Iraq’s Partners Have Responsibilities Too
The reality is that reforming the PMF and holding the muqawama accountable is really hard. Arrests in June of last year led to KH storming Baghdad’s International Zone and besieging Prime Minister Kadhimi’s house. Militias routinely kill journalists who expose their crimes, and send mobs to the houses of politicians who insult or otherwise oppose them. In the next Iraqi elections, militias will again run for office, and may well strengthen their political hand despite almost two years of protests against their corruption. There are actions the United States and other foreign capitals can take to help.
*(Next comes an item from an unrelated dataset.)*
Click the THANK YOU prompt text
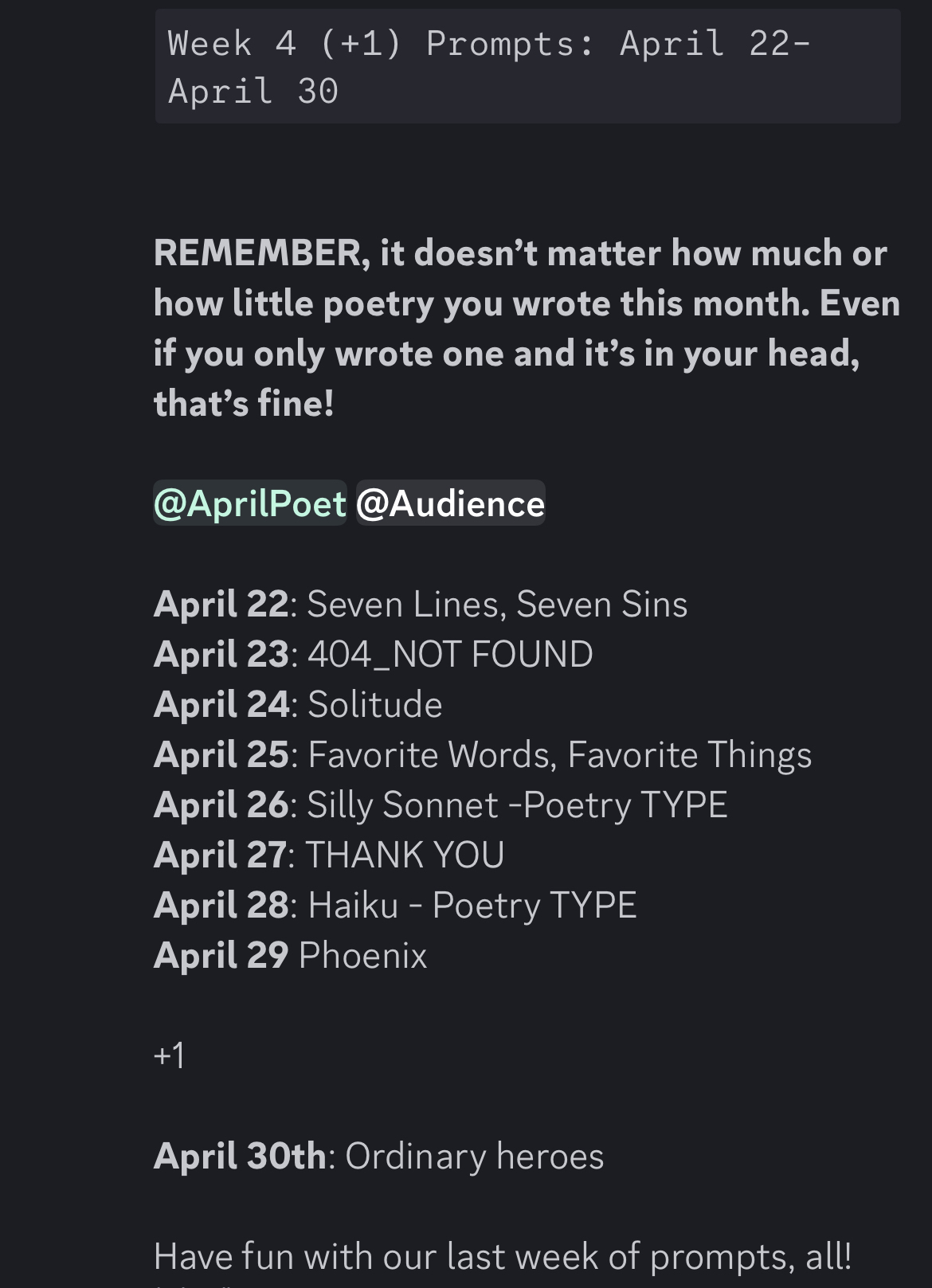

● Kinetic Isn’t the (Only) Answer. The militias have become used to occasional airstrikes. Israeli jets have hit their positions in Syria and (occasionally) Iraq for years. Indeed, the area of February’s U.S. airstrike is a popular site for Israeli attacks. The groups almost certainly factor limited strikes into their strategies. But militias are much more sensitive about their social credibility, their domestic support, and, yes, their legal legitimacy. They become defensive when accused of violating the law, and hold regular conferences to discuss legal matters and lawfare. This is at least in part because their ultimate goal is state capture, which requires a level of popular support and legitimacy. As a result, the muqawama are particularly sensitive to efforts to expose their legal and human rights violations, indiscriminate attacks, and criminal enterprises. International actors should work to investigate and publicly expose these actions, and where possible assist the legitimate authorities in bringing perpetrators to justice.
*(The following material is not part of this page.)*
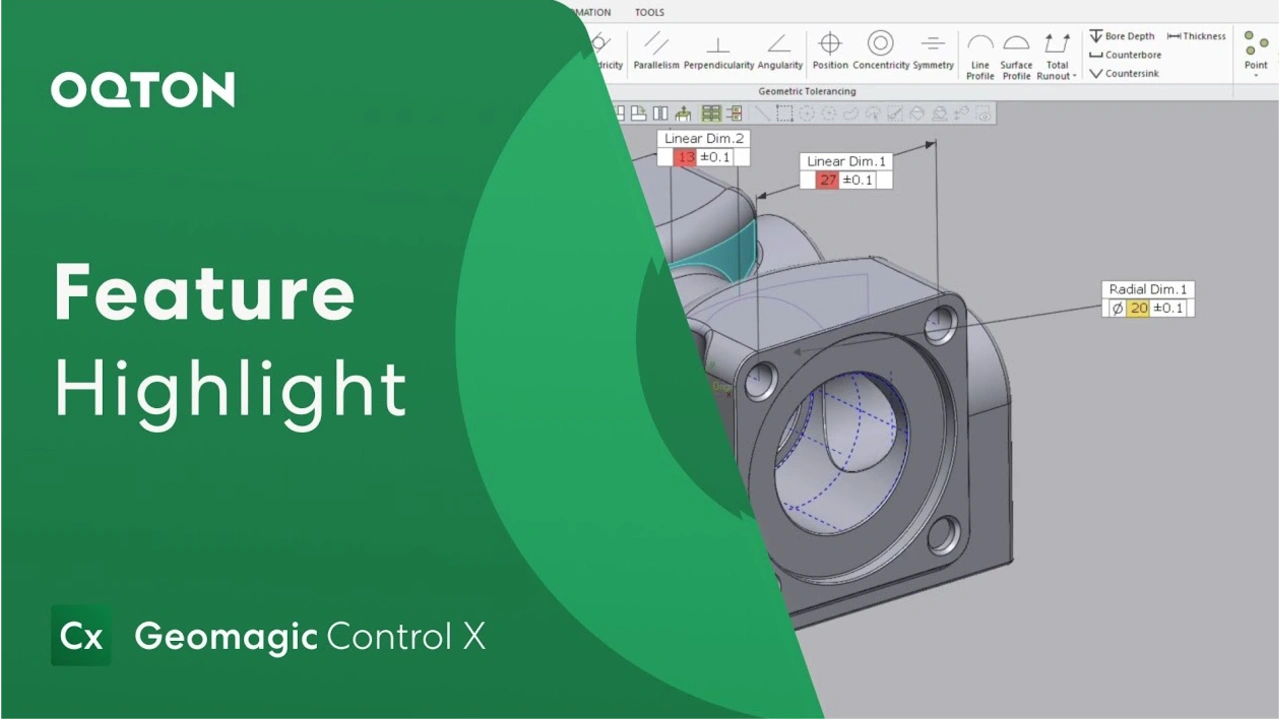
Task: Expand the Point dropdown menu
Action: pos(1256,76)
● Publicly Attribute Attacks and Violations. The muqawama thrives in uncertainty and fear evidence. Coalition forces and investigators should publicize (where classifications permit) evidence linking individuals, militias, and state-actors to specific harms. This will help local investigators bring claims in the future, while forcing militias to take ever more complex steps to mask their identities and, as a result, reducing their freedom of action. The United States could also build credibility. For example, it would be beneficial to substantiate the Pentagon’s claim that KH was linked to the Feb. 15 strike, especially given the group’s announced ceasefire beforehand, Iran’s greater control over the group, and the preceding lull in such attacks.
● Targeted Designations. Legislation like the U.S. Global Magnitsky Act and the U.K. Global Human Rights Sanctions Regulations allows states to narrowly target individuals and groups linked to human rights violations. Designations under this type of legislation has weight, not only because it limits the assets of abusers, but also because it hurts militia leaders’ credibility as potential future political leaders. Sanctions are not taken lightly by Iraqis: many remember the (blanket) sanctions of the Saddam Hussein years that inhumanely hobbled the whole country. It is wrong to think of these instruments as “soft” – targeted sanctions can have more of a political and social effect than the occasional military strikes, for example.
● Support Iraq’s Judiciary. Michael Knights of the Washington Institute argues that “international players should scour their rule of law budgets and programs to find tangible, fast-track assistance options that can bolster Iraq’s special counterterrorism and anticorruption judges.” So long as Iraq’s judiciary is not fully protected and funded, holding to account rogue militias (which often operate similarly to organized criminal enterprises) will be difficult. Lessons of success and failures, advantages and pitfalls could be identified from U.S. experiences in convicting organized criminal groups, or from U.K. experiences convicting terrorists in Northern Ireland during the troubles.